Peter J. Stieber wrote:
PS = Peter J. Stieber
PS>> I recently posted mentioning that I was getting out of
PS>> memory (oom) errors with FC4 kernels 1656 and 1831 on
PS>> both x86_64 and i686 version of the kernel.
PS>>
PS>> http://www.redhat.com/archives/fedora-list/2006-February/msg01112.html
PS>>
PS>> I have simple Bash shell scripts (first line has #!/bin/bash)
PS>> that seem to start up many unicode_start processes, but it
PS>> doesn't occur every time I run the scripts. I haven't been
PS>> able to figure out what triggers this behavior.
RN = Robert Nichols
RN> Bug #181908 seems to be the same problem from a different
RN> trigger. See
RN> https://bugzilla.redhat.com/bugzilla/show_bug.cgi?id=181809
RN> and add any comments you think are appropriate.

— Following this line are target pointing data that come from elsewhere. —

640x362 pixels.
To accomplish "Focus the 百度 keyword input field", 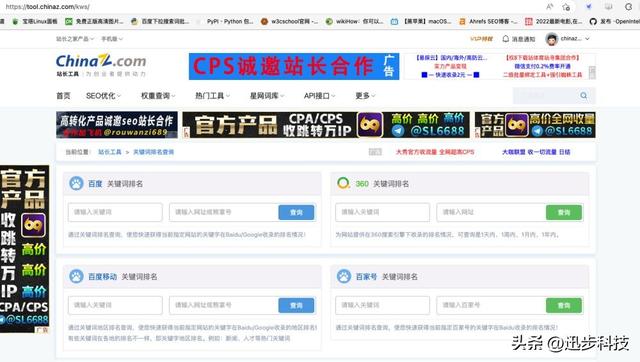I will 115,212.
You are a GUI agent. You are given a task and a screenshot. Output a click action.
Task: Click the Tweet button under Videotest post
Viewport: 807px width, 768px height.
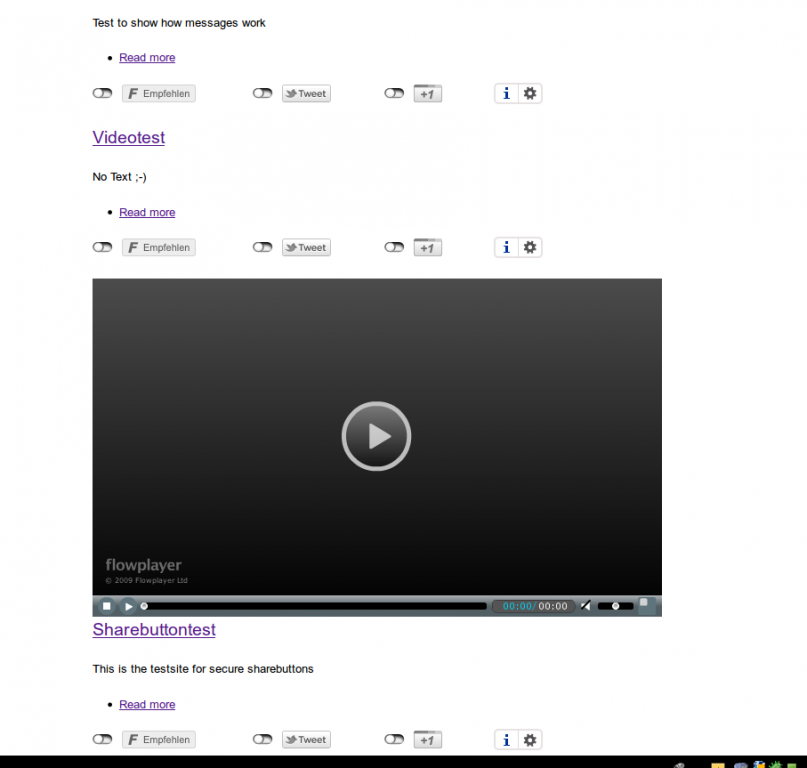pos(306,247)
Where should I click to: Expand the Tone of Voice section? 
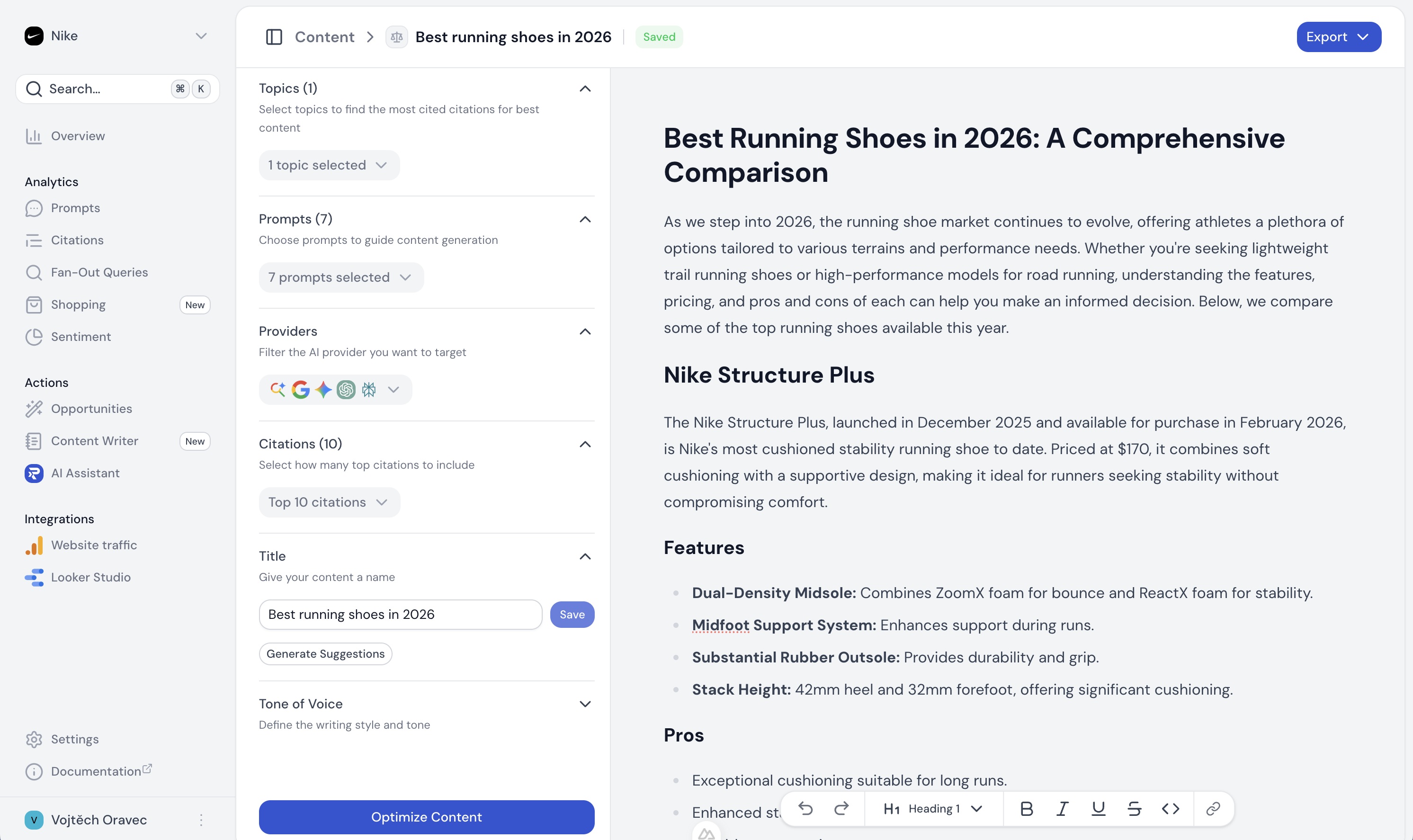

Thanks for pointing this out Robert. I was beginning to this I was
loosing my mind ;-)
I swear I searched redhat bugzilla for unicode_start and came up dry,
but thanks to your post I see 181908, 172059, and 179949.
And the final result of all this is that setting BASH_ENV=~/.bashrc
is now a Very Bad Thing(tm). Some of the files that get executed
when /etc/bashrc runs are themselves bash scripts. BASH_ENV gets
used by these non-interactive scripts, and if that leads back to
/etc/bashrc again the whole thing forms an infinite loop. Anything
in your .bashrc file that you need for non-interactive scripts
should be put in a separate file, and make _that_ the BASH_ENV
file. You can source the BASH_ENV file from your .bashrc if you
don't want stuff duplicated in the two files.
An alternative in .bashrc is to test whether "$-" includes the
letter "i" and only source /etc/bashrc if the shell is interactive.
--
Bob Nichols Yes, "NOSPAM" is really part of my email address.